### Provided entries ###

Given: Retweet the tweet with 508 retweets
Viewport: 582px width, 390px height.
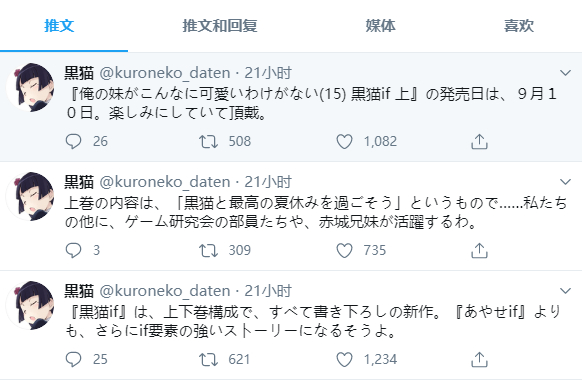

###
### Provided entries ###

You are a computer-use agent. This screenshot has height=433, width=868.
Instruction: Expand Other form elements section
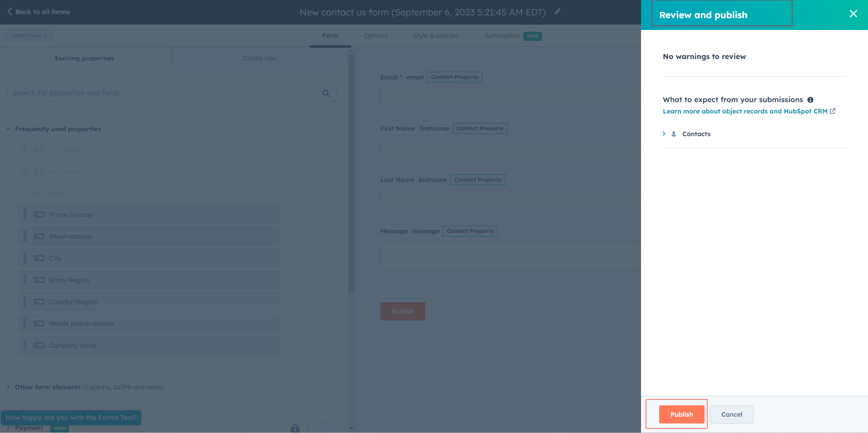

###
### Provided entries ###

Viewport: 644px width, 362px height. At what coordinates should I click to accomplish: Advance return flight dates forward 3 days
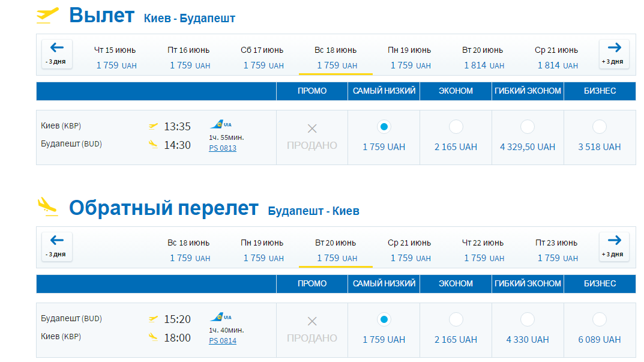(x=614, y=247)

###

> Work required
Reproduce exactly the section above that begins at the line containing "Given: Retweet the tweet with 508 retweets" and ends at the line containing "Viewport: 582px width, 390px height.", leaving out all other lines.

> Expected answer
Given: Retweet the tweet with 508 retweets
Viewport: 582px width, 390px height.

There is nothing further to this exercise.